API / UI diff summary

  • /api/blast/jobs enriches external OpenAPI list rows with per-job detail for the first bounded set of rows shown on the dashboard.
  • /api/blast/jobs now applies subscription_id, resource_group, and cluster_name to local Table-backed dashboard jobs as well as external OpenAPI jobs, so scoped requests cannot leak rows from another cluster.
  • External OpenAPI job rows expose splits_total, splits_done, splits_failed, and query_label in the canonical dashboard job shape.
  • External DB URLs are collapsed to their final database label before reaching dashboard cards.
  • ClusterPulse now calls blastApi.listJobs with subscriptionId, resourceGroup, and clusterName so OpenAPI discovery and fallback are workspace-scoped.
  • The dashboard BLAST Jobs card, Jobs menu page, latest-job chip, and alternate AKS bento card now share the same scoped jobs source instead of mixing unscoped and cluster-scoped list calls.
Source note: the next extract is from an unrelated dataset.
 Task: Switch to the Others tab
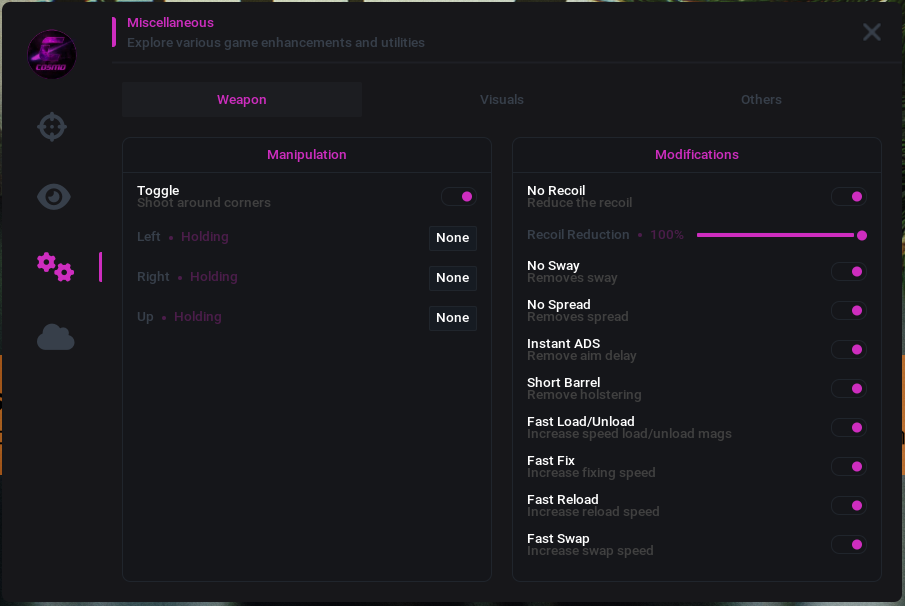coord(761,99)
  • Local scripts/dev/local-run.sh web now defaults VITE_AUTH_DEV_BYPASS=true and VITE_API_BASE_URL=http://localhost:8085, matching the local API's dev-auth defaults and avoiding localhost Jobs 401s caused by mismatched auth mode.
  • quick-deploy.sh and postprovision.sh now share an ACR build-access policy helper: open the deployment registry for ACR Tasks, verify the desired network policy, allow propagation, then restore the previous network posture automatically.
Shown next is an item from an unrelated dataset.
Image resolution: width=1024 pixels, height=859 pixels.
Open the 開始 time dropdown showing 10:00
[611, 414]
  • The Jobs menu honors the ?cluster= deep link emitted by AKS job previews.
  • toJobRowView reads external output.execution / payload.external.execution and maps it to progress instead of showing 0/?.
  • Jobs surface counts and filters use the same toJobRowView-backed classifier instead of duplicating local terminal/failed phase arrays.
  • Stale active rows without progress for more than 30 minutes become Unknown with an explicit stale-state note.
  • Unknown split counts render a zero-width progress bar rather than a fake minimum progress sliver.

Validation evidence

  • Added backend regression coverage for external list row enrichment: stale running list row plus success per-job detail now returns status=completed, db=16S_ribosomal_RNA, query_label=query.fa, and splits_total/splits_done=1.
  • Added frontend regression coverage for external execution mapping and stale active row downgrading.
  • Live AKS check before the change showed no active blast|submit|finalizer Kubernetes Jobs while the dashboard still displayed an active running row, confirming the display path needed hardening.